Almost daily, I get reports from sources about people who’ve died in jail. From overdoses, from getting shit beaten out of them by guards or other inmates, from starving to death after being in solitary for a year as a paranoid schizophrenic.
Unless there’s video, no one cares, except for the people I call criminal justice lunatics: the advocates, reporters, and lawyers who’ve been red-pilled, to use a bad analogy, into knowing about the horrors that unfold in US jails and prisons and at the hands of officers.
How sick are we as a society? The Tyre Nichols story wouldn’t have broken into the New York Times if it weren’t for the video. Cable news wouldn’t have come near it. It likely would have been a local story. And if it had made a national publications, it would have been presented in the usual, wavering, “Police say,” way. I respect Chief C.J. Davis for stepping up and firing the officers. Bill de Blasio took 5 years to fire the cop who killed Eric Garner. But I’m sad to say that maybe she wouldn’t have done it if it weren’t for the video. In fact, I bet that even with the video, it wouldn’t have been as big of a story if public officials had not (by accident or purpose, I don’t know) practically built a suspenseful countdown to the release.
We’re a sick society riveted by spectacle, blah blah blah, it’s an obvious point to make. What can we do about it? We can’t un-watch 50 years of violent media or become un-inured to the real violence of constant mass shootings.
So I guess…. let’s make sure there’s video.
FOIA surveillance footage from jails in cases of suspicious deaths. If they try to claim it risks public safety by sharing information about jail layout (OK) get a law group like the local chapter of the ACLU involved.
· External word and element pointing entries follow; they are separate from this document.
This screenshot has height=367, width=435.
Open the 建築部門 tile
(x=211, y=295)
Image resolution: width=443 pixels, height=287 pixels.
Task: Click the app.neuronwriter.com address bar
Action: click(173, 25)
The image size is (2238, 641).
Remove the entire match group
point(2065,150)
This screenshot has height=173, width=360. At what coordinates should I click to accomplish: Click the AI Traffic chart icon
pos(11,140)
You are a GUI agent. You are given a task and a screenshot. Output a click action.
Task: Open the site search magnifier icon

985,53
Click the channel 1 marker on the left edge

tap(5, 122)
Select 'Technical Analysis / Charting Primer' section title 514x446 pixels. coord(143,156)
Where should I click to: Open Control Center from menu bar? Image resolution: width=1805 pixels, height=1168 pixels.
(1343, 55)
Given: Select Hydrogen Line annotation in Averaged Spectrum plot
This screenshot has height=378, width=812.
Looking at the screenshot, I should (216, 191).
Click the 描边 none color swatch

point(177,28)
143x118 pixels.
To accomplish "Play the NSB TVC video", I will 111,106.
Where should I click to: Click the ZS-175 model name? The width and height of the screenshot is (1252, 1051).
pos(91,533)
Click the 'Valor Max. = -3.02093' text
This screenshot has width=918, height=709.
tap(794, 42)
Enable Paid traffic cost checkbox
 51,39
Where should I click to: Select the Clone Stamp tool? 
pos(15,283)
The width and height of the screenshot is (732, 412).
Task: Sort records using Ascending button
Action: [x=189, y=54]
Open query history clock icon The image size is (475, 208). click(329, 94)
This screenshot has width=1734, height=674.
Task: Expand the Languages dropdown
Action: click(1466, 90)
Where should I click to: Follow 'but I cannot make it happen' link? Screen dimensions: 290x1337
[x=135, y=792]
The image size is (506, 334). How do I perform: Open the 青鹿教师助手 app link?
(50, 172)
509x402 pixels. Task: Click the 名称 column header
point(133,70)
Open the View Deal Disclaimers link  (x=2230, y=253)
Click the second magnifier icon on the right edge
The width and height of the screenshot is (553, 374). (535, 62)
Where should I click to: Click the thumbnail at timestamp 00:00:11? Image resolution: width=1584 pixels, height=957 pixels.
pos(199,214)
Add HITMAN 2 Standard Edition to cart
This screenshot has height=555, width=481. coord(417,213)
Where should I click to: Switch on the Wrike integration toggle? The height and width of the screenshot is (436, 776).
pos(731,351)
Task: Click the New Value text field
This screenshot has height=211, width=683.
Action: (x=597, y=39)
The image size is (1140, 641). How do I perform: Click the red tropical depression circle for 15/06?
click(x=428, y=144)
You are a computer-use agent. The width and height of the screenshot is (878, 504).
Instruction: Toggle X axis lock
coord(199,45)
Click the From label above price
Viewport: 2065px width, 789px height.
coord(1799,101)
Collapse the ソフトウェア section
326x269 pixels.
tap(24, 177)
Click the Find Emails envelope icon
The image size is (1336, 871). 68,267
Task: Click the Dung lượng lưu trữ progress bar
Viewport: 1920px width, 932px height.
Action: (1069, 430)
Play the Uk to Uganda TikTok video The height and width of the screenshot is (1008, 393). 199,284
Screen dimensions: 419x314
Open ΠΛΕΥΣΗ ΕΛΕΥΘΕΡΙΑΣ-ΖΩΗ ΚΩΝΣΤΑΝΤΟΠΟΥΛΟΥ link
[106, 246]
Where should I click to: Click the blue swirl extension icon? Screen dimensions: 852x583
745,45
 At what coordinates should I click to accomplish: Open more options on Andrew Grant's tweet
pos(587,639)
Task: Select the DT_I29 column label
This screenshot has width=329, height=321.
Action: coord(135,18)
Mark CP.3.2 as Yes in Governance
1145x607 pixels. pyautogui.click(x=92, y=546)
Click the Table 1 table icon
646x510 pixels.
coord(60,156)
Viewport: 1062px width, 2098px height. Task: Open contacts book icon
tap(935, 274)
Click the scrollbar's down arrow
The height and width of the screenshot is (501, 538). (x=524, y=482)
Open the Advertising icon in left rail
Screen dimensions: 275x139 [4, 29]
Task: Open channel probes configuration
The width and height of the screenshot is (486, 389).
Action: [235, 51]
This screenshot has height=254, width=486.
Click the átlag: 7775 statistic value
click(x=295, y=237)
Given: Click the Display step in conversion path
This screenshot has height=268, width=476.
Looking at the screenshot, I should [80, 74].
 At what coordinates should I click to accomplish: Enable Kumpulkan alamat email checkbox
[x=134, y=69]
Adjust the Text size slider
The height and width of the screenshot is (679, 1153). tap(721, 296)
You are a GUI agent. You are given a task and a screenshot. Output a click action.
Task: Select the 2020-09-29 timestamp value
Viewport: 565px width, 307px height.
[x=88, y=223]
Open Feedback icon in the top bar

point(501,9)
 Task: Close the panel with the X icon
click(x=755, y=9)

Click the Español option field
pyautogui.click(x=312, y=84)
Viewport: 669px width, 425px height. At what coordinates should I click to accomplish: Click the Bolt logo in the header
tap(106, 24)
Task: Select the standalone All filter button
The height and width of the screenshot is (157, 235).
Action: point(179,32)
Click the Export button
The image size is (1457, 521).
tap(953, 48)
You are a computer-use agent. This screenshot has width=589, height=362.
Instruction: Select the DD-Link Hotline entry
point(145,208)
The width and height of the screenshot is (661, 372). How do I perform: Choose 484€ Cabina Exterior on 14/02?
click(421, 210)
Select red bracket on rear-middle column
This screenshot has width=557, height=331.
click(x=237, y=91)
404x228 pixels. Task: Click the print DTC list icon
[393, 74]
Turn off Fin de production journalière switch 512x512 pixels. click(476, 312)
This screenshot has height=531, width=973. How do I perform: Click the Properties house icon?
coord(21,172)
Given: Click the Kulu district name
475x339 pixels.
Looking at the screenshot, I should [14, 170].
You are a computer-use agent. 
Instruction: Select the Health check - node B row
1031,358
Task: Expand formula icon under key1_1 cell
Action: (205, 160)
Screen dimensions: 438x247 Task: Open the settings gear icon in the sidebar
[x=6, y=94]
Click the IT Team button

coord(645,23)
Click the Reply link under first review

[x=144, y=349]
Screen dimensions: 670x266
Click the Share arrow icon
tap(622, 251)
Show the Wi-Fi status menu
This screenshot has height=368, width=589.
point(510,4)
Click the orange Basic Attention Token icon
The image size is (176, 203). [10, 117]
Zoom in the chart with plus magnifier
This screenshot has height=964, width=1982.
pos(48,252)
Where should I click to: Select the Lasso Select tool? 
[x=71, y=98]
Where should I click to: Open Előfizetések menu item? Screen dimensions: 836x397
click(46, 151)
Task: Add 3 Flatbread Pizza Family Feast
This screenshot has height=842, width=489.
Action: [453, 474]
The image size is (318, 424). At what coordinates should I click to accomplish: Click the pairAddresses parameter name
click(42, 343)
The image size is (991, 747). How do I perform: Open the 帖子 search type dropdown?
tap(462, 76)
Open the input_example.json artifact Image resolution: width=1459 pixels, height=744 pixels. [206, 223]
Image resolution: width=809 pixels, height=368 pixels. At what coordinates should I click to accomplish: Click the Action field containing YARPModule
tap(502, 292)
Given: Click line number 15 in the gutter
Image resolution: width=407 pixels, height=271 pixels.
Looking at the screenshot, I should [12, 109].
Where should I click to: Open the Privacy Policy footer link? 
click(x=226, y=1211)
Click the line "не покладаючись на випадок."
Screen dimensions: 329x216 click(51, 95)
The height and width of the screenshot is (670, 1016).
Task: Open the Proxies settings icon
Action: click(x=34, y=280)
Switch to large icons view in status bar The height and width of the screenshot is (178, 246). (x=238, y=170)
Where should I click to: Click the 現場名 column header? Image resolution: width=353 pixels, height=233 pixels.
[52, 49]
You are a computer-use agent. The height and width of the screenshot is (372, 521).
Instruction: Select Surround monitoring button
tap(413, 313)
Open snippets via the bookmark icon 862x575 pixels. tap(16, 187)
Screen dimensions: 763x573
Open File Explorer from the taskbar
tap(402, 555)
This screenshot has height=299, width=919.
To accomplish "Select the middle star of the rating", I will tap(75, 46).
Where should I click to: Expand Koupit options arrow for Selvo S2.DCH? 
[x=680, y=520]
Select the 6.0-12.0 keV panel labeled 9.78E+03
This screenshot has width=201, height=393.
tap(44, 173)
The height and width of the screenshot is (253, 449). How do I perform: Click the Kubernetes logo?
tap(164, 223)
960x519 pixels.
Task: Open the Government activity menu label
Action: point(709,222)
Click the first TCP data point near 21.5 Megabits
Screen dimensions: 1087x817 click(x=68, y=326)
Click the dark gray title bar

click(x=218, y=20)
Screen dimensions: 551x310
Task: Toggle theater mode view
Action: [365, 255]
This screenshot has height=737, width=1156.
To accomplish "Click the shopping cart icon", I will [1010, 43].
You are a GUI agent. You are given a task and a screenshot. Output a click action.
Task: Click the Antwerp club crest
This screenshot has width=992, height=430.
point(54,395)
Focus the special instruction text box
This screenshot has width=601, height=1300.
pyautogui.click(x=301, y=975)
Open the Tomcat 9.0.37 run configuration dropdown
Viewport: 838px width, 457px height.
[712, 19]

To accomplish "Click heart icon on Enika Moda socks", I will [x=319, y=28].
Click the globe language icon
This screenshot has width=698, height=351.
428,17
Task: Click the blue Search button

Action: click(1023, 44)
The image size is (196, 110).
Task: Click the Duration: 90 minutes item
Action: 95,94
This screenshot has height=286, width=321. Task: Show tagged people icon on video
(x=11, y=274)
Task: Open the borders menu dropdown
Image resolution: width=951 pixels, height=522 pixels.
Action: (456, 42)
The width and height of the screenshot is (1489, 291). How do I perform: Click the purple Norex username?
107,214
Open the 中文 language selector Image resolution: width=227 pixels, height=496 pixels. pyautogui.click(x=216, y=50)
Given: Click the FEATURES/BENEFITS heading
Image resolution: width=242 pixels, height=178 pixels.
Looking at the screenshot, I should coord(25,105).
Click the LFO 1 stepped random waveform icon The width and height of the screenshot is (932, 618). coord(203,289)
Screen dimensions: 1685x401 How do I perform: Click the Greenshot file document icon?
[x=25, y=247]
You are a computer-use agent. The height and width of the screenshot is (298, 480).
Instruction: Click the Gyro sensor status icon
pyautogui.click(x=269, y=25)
Most cities at this point have surveillance cameras everywhere. Many are private business cameras. If an incident occurs, you can always ask them if you could see the footage.
Get inmates burner phones.
Programs like JailATM let you pay 99 cents to give an inmate access to a tablet for an hour.
Start or join an existing watchdog group, like Copwatch, that films police encounters. One of their guys, Jose LaSalle, secretly recorded policing plotting to frame him and laugh about it and got massive settlement.
And lobby against laws that try to restrict civilians filming police.